Julie Allison:
“I think the biggest change to get ex-offenders back into the community is to get more community programs. Maybe have the parole officers actually stay in the community. Therefore, they would be able to know the families and definitely have that connection to the parole officers.”

Shirley King (Blues singer/daughter of B.B. King): “Well the one thing that I see when they come out, there is nothing to come out to. Educationally, health-wise and a lot of times when you’re locked up, your family has disappeared, so you don’t have counseling to know how to deal with that. If you have kids that you left when you went into the system, sometimes they have negative feelings toward you, because you have been talked about as a person who served time. And one of the biggest things, I feel, is probably the medical needs because being locked up, things have worked a certain way inside the system, and you didn’t take care of yourself. Then you’re bringing it back home to your family?”if you have a family to come back home to.”

Charles Willett, Jr. (Chicago Reporter circulation/marketing mgr.):
“The biggest challenge is employment and the reason I say that is whether you’re an ex-offender or whether you’re someone who does not commit a crime, finding a job that helps you become viable to the community is very important. Oftentimes when people come out of prison, they have a hard time finding a job because employers are not always apt to hire them because they have this stigma attached to them of being an ex-offender. The thing about it is, if you’re able to come back into society, work hard, and want to become a productive member of society, you should be able to do that. So I think if employers and businesses would give ex-offenders a lot more of a chance to find viable employment, it would be a lot easier for them to make the transition back into society.”

Obasi Kitambi:
“I think one of the problems about change is that you have to change people’s mind, and that’s one of the most difficult things you can do. Just like during the time of segregation, people were trying to change people’s mind about race. It’s almost the same thing trying to change people’s mind about reintegrating back into society. I think what first needs to happen is there has to be a reconstruction of values for ex-offenders. And then have some way to manifest those values to a broader community. There are a lot of programs that help people get jobs, help with resumes and things of that nature. But there are no programs that help men construct value systems and set the tone?”to help with value systems and become more self-determined. Its OK to look to those programs that help you get jobs, but if you get a job and go back to the same community?”the same poverty that you were born into with part of the emphasis and influences in their lives that caused you problems in the first place?”the recidivism rate is going to stay the way it is. Operation Spotlight is just that, a spotlight. So it’s like a spotlight on the community that’s already at risk. Part of that is the stigma has to be removed from ex-offenders.
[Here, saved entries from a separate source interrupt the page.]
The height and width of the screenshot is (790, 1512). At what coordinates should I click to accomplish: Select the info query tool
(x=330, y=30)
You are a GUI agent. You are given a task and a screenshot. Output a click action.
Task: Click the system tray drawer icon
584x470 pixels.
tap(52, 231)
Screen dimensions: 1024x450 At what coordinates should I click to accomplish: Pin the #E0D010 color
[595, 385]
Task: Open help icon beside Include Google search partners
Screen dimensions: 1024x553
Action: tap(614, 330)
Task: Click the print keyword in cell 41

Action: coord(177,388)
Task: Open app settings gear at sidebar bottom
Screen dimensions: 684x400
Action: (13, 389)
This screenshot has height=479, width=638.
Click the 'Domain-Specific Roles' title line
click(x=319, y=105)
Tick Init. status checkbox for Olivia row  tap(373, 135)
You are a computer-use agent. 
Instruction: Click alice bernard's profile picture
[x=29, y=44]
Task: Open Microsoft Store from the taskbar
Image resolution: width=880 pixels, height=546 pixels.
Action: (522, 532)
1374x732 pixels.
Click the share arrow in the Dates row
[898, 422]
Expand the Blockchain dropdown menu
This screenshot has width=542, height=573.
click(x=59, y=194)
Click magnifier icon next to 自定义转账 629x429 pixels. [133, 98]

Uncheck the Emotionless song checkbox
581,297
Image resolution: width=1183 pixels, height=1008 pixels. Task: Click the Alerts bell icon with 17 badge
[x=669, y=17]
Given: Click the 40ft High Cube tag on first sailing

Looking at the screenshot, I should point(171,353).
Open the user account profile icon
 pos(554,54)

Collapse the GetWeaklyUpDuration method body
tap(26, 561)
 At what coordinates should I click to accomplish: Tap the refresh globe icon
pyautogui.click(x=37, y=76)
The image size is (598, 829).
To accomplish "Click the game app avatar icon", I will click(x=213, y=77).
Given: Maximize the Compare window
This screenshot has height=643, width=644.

If you look at the demographics, 65 percent or more, all men who are incarcerated, young African-American men between the ages of 18-25, that’s not by accident. One thing we have to think about is the stigmas and the ideas behind how we think about reintegrating people. This has to change.”

Angel M. Godfrey-Jefferson:
“For women, they’re looking for a job. There are waivers out there, when they are looking for a job they need the waiver (which cost $42). The waiver states you haven’t harmed any elderly people or children, and it will allow you to work. For places that will hire ex-offenders, maybe they should have a waiver as they are coming out once they’re released because jobs are difficult to find and everyone does not want to hire ex-offenders. Even though the federal government will pay $5,000 for each person that they hire and that’s a tax credit, but they don’t understand. Once a person comes out and transitions into a job, I don’t think they will go back to that same mentality and back into that recidivism they talk about.”